[Dataset entries]
______

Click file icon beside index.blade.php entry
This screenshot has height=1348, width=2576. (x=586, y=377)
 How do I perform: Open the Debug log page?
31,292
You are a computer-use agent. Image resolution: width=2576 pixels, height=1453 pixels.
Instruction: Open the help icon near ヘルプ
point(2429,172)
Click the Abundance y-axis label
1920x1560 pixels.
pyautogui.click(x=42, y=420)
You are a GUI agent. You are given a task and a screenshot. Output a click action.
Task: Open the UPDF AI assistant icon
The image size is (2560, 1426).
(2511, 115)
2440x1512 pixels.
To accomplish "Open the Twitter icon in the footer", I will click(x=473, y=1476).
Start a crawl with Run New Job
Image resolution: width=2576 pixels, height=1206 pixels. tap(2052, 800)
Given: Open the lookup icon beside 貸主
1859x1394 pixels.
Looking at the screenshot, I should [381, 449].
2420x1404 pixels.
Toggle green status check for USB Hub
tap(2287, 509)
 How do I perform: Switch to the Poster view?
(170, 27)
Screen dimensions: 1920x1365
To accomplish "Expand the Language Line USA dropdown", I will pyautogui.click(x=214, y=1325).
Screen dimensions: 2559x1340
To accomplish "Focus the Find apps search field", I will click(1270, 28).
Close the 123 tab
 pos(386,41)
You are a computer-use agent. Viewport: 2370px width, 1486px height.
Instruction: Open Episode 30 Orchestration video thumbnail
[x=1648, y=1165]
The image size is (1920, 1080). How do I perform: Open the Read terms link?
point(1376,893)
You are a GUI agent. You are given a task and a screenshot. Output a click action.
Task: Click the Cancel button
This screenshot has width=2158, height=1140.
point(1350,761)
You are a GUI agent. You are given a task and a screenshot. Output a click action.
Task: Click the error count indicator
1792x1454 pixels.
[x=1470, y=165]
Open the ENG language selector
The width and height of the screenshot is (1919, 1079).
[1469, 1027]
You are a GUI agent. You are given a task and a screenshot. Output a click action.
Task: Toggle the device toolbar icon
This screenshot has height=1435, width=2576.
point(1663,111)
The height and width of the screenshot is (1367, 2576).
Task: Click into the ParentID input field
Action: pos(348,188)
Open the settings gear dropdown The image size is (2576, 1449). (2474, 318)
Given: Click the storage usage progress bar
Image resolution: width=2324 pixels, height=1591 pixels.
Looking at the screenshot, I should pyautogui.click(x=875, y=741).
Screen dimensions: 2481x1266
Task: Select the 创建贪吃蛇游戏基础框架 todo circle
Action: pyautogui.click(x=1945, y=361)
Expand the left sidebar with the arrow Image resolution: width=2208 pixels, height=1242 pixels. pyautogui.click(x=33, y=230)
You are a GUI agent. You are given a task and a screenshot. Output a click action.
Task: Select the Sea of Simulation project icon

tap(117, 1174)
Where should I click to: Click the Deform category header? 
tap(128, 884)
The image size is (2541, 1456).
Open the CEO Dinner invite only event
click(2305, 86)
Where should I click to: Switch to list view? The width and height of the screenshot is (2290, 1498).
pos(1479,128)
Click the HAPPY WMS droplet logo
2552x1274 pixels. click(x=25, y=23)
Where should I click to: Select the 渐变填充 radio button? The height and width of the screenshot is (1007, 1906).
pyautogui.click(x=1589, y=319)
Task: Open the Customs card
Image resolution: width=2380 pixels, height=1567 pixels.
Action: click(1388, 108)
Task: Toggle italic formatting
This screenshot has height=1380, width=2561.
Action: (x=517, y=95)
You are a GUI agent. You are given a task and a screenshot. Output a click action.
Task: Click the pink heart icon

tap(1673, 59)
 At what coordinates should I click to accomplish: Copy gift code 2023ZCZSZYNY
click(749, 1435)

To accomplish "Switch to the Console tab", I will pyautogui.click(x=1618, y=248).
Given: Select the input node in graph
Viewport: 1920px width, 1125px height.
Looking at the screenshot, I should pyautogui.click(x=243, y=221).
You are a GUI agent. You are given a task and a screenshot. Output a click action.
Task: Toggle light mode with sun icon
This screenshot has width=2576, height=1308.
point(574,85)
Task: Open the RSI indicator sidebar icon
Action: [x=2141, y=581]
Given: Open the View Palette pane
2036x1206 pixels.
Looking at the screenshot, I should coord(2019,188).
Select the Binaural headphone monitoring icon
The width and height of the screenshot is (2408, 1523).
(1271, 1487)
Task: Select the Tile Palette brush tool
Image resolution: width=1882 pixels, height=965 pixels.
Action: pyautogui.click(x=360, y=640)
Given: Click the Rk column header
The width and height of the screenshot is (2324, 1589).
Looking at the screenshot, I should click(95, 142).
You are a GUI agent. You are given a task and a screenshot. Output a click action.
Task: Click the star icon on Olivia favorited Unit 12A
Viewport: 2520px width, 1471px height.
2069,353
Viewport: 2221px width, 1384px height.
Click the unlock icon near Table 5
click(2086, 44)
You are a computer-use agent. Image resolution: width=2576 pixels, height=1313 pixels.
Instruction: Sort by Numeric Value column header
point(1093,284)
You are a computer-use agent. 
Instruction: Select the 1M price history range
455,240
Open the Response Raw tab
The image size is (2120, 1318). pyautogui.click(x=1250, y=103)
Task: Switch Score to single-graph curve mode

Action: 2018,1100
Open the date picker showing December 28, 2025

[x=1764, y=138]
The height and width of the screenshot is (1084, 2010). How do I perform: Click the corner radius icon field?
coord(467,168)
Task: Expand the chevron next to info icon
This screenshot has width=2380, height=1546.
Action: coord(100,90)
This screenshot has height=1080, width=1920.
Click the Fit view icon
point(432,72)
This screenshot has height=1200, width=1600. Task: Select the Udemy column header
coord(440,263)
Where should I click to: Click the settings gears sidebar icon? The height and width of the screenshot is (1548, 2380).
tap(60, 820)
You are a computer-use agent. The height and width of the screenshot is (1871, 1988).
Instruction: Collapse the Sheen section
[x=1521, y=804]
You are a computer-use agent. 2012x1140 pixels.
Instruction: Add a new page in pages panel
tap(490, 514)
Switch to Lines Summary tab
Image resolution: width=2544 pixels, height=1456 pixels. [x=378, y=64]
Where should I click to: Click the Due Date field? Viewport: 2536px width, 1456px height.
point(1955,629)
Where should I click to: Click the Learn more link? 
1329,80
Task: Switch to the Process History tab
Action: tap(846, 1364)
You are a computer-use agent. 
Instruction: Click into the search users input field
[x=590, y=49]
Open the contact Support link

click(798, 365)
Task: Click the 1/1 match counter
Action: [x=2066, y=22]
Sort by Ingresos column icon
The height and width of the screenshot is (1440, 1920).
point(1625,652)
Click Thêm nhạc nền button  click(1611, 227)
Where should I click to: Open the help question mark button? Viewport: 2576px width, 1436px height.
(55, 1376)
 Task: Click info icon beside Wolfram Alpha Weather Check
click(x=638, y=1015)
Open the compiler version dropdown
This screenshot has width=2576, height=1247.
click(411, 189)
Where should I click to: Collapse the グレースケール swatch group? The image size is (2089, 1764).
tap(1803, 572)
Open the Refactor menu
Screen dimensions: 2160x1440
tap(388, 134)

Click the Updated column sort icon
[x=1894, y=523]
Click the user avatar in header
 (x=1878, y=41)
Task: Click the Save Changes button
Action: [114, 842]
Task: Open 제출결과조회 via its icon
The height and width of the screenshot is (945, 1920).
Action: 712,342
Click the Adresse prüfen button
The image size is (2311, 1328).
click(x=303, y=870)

______

**Exercise requirements**
Go line by line through the data, copying each one that contains the word "dropdown".

**Written response**
To accomplish "Expand the Language Line USA dropdown", I will pyautogui.click(x=214, y=1325).
Open the settings gear dropdown The image size is (2576, 1449). (2474, 318)
Open the compiler version dropdown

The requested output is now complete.